2 出席停止の期間は、感染症の種類等に応じて、文部科学省令で定める基準による。
【取得事由4】
「子の教育もしくは保育にかかる行事のうち、厚生労働省令で定めるもの」とは、厚生労働省令により、「入園、卒園または入学の式典その他これに準ずる式典とする」と定められています(改正後の育児・介護休業法施行規則第33条の2)。
「式典」とは、一般に、行事ごとを行う式を意味しますので、例えば、運動会や授業参観などの日常的な学校行事に参加する目的で、子の看護休暇を取得することはできないものと解されます。
【子の看護休暇の取得事由】
現行法 (2025(令和7)年3月31日まで) | 法改正後 (2025(令和7)年4月1日以降) |
負傷・疾病の世話 予防接種・健康診断 | 負傷・疾病の世話 予防接種・健康診断 感染症の流行に伴う学級閉鎖など【追加】 入学式などへの参加【追加】 |
子の看護休暇の取得単位(改正なし)
子の看護休暇の取得単位
子の看護休暇は、1日または1時間単位で取得することができます(育児・介護休業法第16条の2第2項、育児・介護休業法施行規則第34条第1項)。
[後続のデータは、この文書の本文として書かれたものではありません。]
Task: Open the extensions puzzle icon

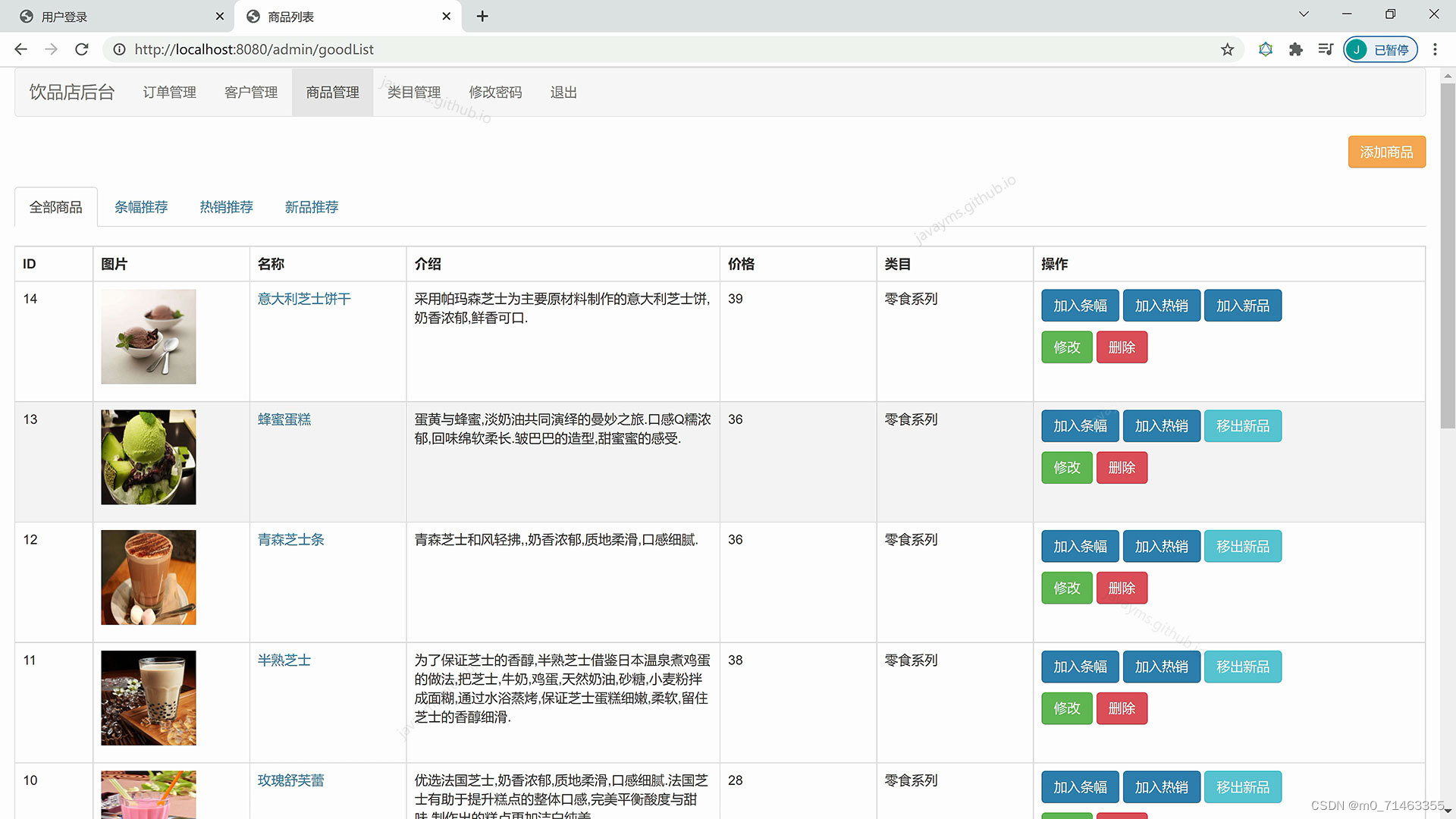Action: coord(1296,49)
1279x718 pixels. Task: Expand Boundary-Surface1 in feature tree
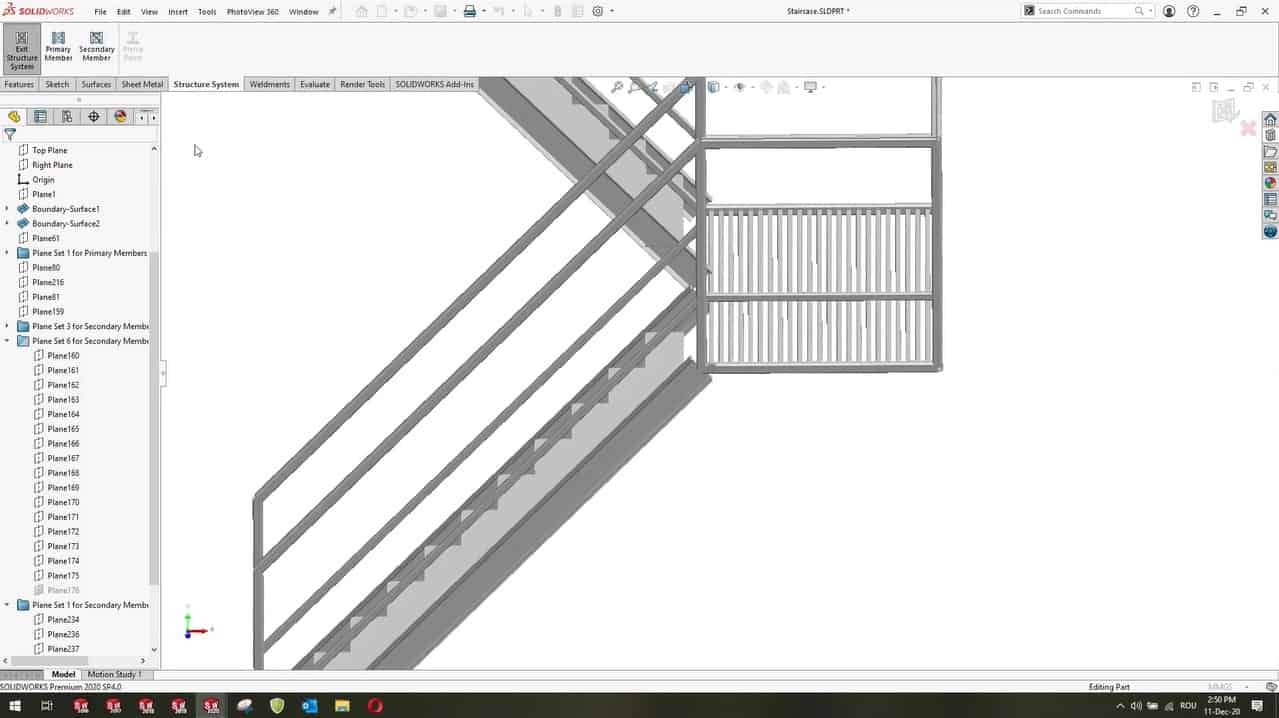point(8,209)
なお、子の看護休暇を1時間単位で取得する場合において、1日の所定労働時間に1時間未満の時間がある場合には、1時間未満の端数を1時間に切り上げる(例えば、所定労働時間が7時間30分である場合には、8時間とする)必要があります(育児・介護休業法施行規則第34条第2項)。
1時間単位の取得による中抜け
子の看護休暇を1時間単位で取得する場合には、始業時刻の最初から連続して取得するか、または終業時刻の最後まで連続して取得することとされています。
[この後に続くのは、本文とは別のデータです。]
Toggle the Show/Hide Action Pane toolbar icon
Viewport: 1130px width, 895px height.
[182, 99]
したがって、所定労働時間の途中で1時間単位の子の看護休暇を取得する(例えば、始業・終業時刻が午前9時から午後5時までの会社で、午後1時から午後2時までの間だけ休暇を取得するなど。いわゆる「中抜け」)ことは認められません。
子の看護休暇の申請方法・申請期限(改正なし)
申請方法
従業員が子の看護休暇の申し出をする際は、次の事項を会社に対して明らかにすることによって、行わなければならないとされています(育児・介護休業法第16条の2第3項、改正後の育児・介護休業法施行規則第35条第1項)。
申し出事項
- 申し出をする従業員の氏名
- 申し出にかかる子の氏名・生年月日
- 子の看護休暇を取得する年月日(子の看護休暇を1時間単位で取得する場合は、開始・終了時刻)
- 看護休暇の申し出にかかる子が負傷・疾病にかかっている事実、予防接種・健康診断を受けるために子の世話を行う旨、感染症に伴う学級閉鎖などに伴い子の世話を行う旨、入学式などの行事に参加をする旨
上記の申し出事項の4.について、取得事由の追加(法改正)に伴う変更があります(下線部分)。
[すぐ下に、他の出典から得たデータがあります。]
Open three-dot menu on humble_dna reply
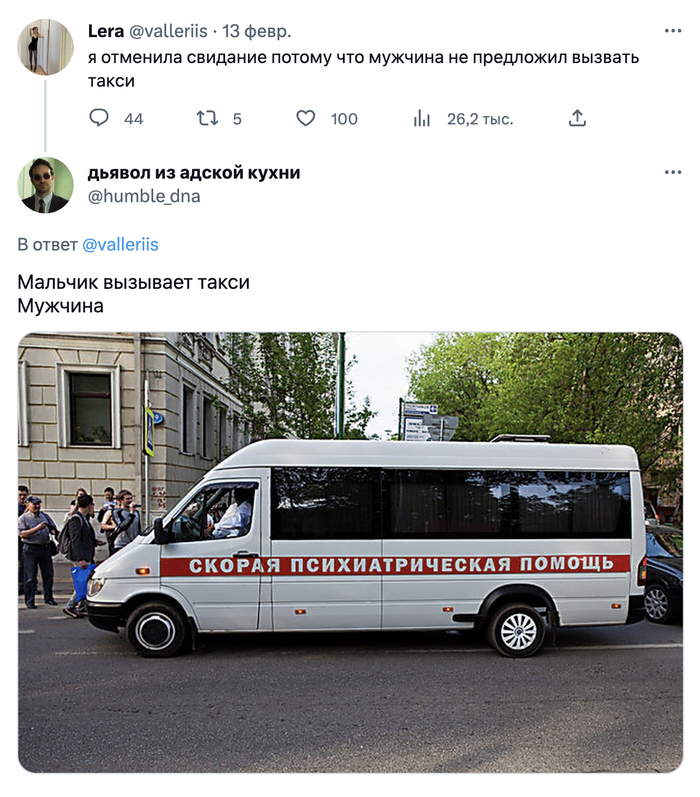This screenshot has height=797, width=700. (673, 172)
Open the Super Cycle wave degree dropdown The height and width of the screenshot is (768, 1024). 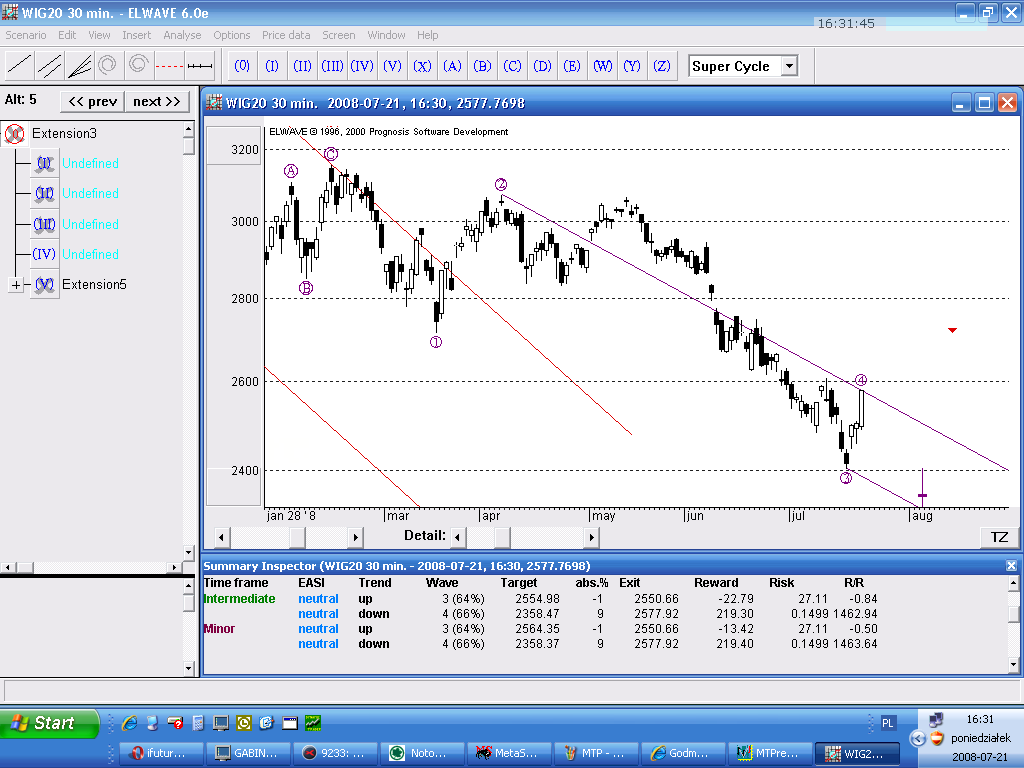click(x=789, y=66)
なお、法律上は、書面で申し出る必要はなく、口頭で申し出ることは差支えありませんが、社内手続として申請書の様式や申請先を定めている場合には、当該社内手続に従うこととなります。
また、会社は、子の看護休暇の申し出があったときは、当該看護休暇の申し出をした従業員に対して、申し出事項の4.に掲げる事実を証明することができる書類の提出を求めることができるとされています(育児・介護休業法施行規則第35条第2項)。
申請期限
子の看護休暇には、申請期限は特に設けられていません。
なお、これと対比して、育児休業(1歳に満たない子を養育するために取得する休業)では、休業開始予定日の1ヵ月前までに申請することと定められています。
子の看護休暇を取得した日の賃金(改正なし)
育児・介護休業法は、子の看護休暇を取得した日(または時間)について、賃金を支給する義務を定めていないことから、原則して当該取得日(または時間)は「無給」となります。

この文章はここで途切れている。